▶ **Try it**
Produce an exact transcription of every entry.

▶ **Exercise inputs**
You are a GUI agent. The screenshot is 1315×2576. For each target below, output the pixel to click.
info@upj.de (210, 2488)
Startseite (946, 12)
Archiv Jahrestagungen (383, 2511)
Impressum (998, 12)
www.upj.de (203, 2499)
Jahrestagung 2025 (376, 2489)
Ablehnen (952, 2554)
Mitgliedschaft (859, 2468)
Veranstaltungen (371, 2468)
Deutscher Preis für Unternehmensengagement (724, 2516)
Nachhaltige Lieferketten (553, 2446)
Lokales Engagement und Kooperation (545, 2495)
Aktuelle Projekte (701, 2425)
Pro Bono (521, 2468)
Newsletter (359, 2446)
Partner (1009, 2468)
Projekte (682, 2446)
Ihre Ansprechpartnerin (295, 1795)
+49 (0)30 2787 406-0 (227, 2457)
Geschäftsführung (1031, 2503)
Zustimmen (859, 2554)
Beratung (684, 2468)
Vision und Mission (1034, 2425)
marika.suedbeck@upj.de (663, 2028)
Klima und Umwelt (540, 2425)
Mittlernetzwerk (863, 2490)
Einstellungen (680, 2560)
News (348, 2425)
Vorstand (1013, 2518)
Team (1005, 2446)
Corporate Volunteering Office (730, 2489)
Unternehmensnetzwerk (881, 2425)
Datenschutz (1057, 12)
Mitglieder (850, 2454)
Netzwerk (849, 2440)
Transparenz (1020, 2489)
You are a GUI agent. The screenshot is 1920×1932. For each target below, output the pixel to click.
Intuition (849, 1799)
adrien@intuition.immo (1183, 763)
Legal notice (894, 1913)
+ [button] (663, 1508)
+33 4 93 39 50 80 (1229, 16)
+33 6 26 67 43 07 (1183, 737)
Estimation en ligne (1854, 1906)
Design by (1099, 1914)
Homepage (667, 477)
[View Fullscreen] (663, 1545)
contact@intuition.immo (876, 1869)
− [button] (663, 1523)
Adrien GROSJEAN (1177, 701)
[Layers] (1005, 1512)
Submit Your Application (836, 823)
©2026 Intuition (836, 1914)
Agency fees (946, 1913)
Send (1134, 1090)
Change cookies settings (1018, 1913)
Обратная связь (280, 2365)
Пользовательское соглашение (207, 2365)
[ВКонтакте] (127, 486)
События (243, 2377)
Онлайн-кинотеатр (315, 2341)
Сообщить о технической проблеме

▶ **Exercise response**
You are a GUI agent. The screenshot is 1315×2576. For each target below, output the pixel to click.
info@upj.de (210, 2488)
Startseite (946, 12)
Archiv Jahrestagungen (383, 2511)
Impressum (998, 12)
www.upj.de (203, 2499)
Jahrestagung 2025 (376, 2489)
Ablehnen (952, 2554)
Mitgliedschaft (859, 2468)
Veranstaltungen (371, 2468)
Deutscher Preis für Unternehmensengagement (724, 2516)
Nachhaltige Lieferketten (553, 2446)
Lokales Engagement und Kooperation (545, 2495)
Aktuelle Projekte (701, 2425)
Pro Bono (521, 2468)
Newsletter (359, 2446)
Partner (1009, 2468)
Projekte (682, 2446)
Ihre Ansprechpartnerin (295, 1795)
+49 (0)30 2787 406-0 (227, 2457)
Geschäftsführung (1031, 2503)
Zustimmen (859, 2554)
Beratung (684, 2468)
Vision und Mission (1034, 2425)
marika.suedbeck@upj.de (663, 2028)
Klima und Umwelt (540, 2425)
Mittlernetzwerk (863, 2490)
Einstellungen (680, 2560)
News (348, 2425)
Vorstand (1013, 2518)
Team (1005, 2446)
Corporate Volunteering Office (730, 2489)
Unternehmensnetzwerk (881, 2425)
Datenschutz (1057, 12)
Mitglieder (850, 2454)
Netzwerk (849, 2440)
Transparenz (1020, 2489)
You are a GUI agent. The screenshot is 1920×1932. For each target below, output the pixel to click.
Intuition (849, 1799)
adrien@intuition.immo (1183, 763)
Legal notice (894, 1913)
+ [button] (663, 1508)
+33 4 93 39 50 80 (1229, 16)
+33 6 26 67 43 07 (1183, 737)
Estimation en ligne (1854, 1906)
Design by (1099, 1914)
Homepage (667, 477)
[View Fullscreen] (663, 1545)
contact@intuition.immo (876, 1869)
− [button] (663, 1523)
Adrien GROSJEAN (1177, 701)
[Layers] (1005, 1512)
Submit Your Application (836, 823)
©2026 Intuition (836, 1914)
Agency fees (946, 1913)
Send (1134, 1090)
Change cookies settings (1018, 1913)
Обратная связь (280, 2365)
Пользовательское соглашение (207, 2365)
[ВКонтакте] (127, 486)
События (243, 2377)
Онлайн-кинотеатр (315, 2341)
Сообщить о технической проблеме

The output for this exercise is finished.